__YOUR INSTRUCTIONS__
The expected result is the full set of records, copied precisely, with images dropped.
------ DATA FOR THIS EXERCISE
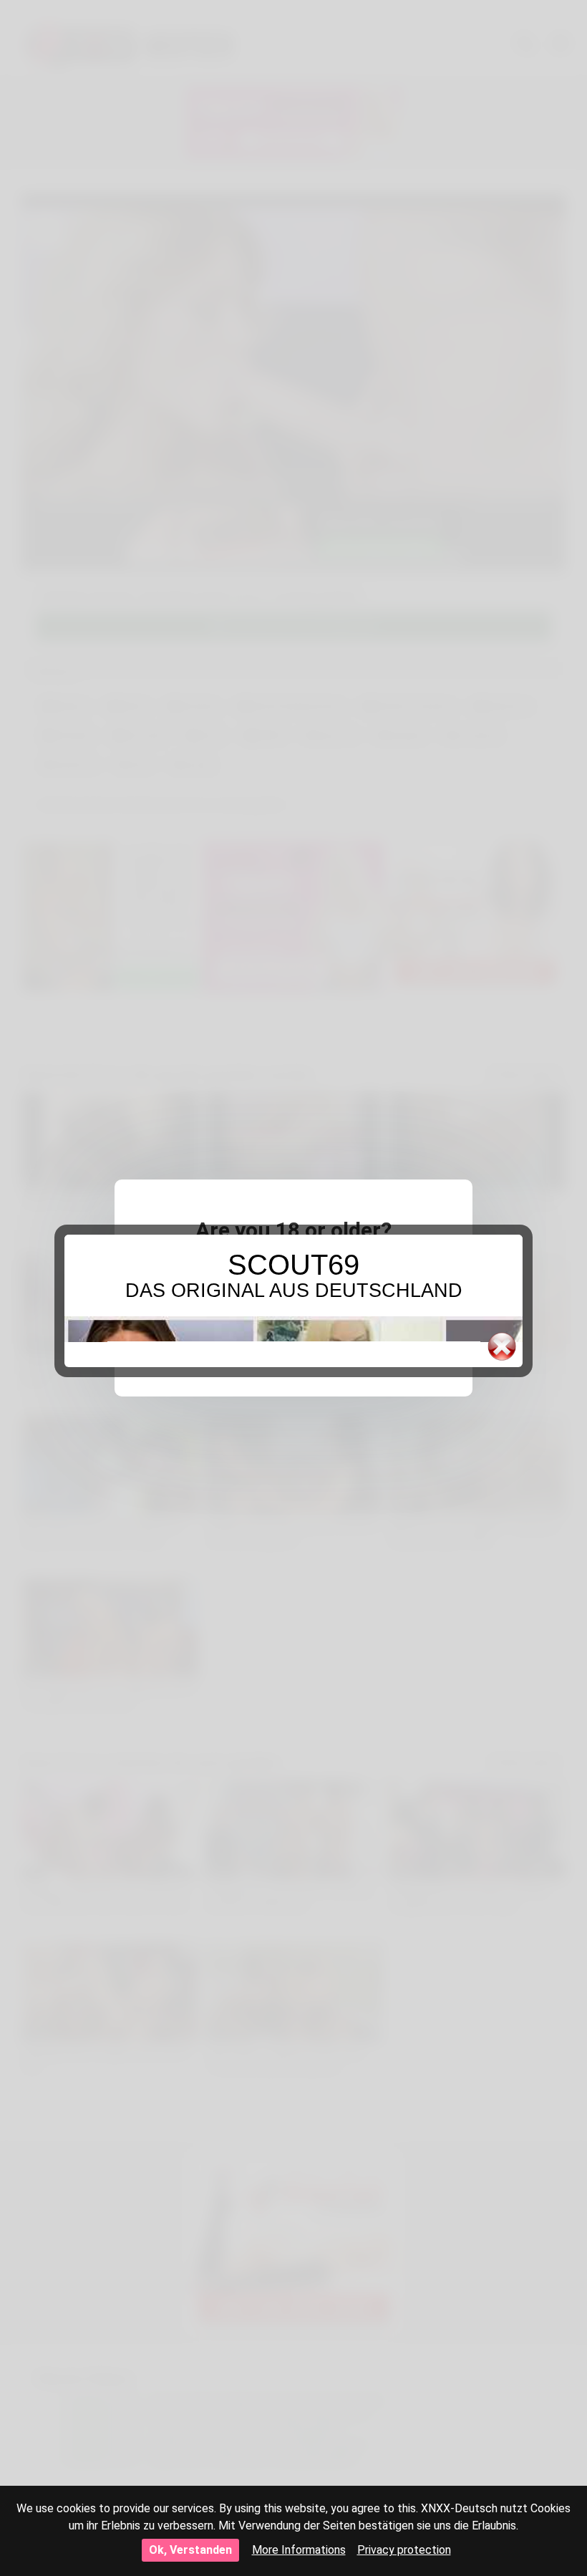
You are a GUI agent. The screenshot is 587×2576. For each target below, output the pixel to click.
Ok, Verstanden (190, 2550)
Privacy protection (404, 2550)
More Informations (299, 2550)
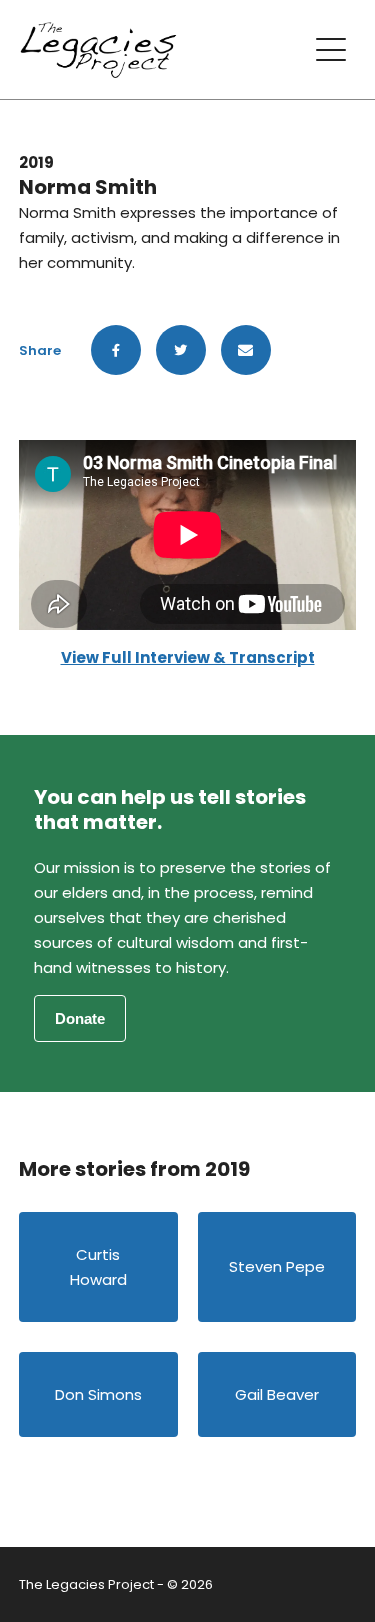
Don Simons (98, 1394)
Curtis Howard (98, 1267)
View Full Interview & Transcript (188, 657)
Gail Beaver (277, 1394)
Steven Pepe (277, 1266)
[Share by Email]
------------
__COMPLETED EXERCISE__
You are a GUI agent. The screenshot is 587×2576. For each target below, output the pixel to click.
Ok, Verstanden (190, 2550)
Privacy protection (404, 2550)
More Informations (299, 2550)
Don Simons (98, 1394)
Curtis Howard (98, 1267)
View Full Interview & Transcript (188, 657)
Gail Beaver (277, 1394)
Steven Pepe (277, 1266)
[Share by Email]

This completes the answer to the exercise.